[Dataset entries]
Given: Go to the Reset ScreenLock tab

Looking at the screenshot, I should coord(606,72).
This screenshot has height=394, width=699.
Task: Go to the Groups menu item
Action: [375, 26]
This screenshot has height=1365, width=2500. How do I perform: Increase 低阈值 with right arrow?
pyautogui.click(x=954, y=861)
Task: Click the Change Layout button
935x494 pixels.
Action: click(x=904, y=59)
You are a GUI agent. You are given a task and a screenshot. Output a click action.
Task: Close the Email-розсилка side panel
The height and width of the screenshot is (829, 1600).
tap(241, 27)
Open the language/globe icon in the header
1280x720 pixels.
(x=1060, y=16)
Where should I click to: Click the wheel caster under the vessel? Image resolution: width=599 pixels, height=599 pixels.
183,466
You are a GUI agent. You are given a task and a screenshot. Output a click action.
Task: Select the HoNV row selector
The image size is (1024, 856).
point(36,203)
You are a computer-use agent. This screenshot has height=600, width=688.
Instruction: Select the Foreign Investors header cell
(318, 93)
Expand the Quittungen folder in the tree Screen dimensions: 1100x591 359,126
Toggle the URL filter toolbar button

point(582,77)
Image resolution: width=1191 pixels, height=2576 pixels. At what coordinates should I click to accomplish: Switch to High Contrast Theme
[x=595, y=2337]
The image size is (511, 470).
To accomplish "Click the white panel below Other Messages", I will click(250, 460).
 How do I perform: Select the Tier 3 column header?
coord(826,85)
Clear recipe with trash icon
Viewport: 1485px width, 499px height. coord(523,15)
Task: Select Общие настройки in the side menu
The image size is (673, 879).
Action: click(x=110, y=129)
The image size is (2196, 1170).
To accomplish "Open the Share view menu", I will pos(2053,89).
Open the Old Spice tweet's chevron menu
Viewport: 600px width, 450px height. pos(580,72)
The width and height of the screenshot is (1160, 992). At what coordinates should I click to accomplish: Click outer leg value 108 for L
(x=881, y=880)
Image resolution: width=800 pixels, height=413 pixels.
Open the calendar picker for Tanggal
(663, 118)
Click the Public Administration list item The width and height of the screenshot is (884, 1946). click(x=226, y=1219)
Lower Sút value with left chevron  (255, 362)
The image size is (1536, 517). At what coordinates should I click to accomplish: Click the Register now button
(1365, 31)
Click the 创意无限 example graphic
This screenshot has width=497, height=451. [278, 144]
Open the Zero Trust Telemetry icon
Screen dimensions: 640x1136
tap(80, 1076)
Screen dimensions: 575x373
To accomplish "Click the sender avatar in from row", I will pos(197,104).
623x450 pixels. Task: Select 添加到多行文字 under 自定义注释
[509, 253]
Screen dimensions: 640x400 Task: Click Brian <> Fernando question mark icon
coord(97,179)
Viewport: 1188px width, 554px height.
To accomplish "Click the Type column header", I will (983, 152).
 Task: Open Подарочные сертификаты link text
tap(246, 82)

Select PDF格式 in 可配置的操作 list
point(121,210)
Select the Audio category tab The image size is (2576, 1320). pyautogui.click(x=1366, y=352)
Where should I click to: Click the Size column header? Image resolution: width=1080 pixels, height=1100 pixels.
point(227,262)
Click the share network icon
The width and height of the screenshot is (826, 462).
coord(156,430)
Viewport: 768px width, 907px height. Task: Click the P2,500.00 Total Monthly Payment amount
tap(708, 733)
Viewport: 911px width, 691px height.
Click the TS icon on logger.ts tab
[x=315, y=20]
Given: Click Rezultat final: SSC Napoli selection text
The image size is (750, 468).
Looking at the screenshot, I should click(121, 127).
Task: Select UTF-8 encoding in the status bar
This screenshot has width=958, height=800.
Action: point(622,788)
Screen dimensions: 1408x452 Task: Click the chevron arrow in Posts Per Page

-- Exercise requirements --
Across all the entries, count the lines that contain the word "panel" and give the number by itself.

-- Solution --
2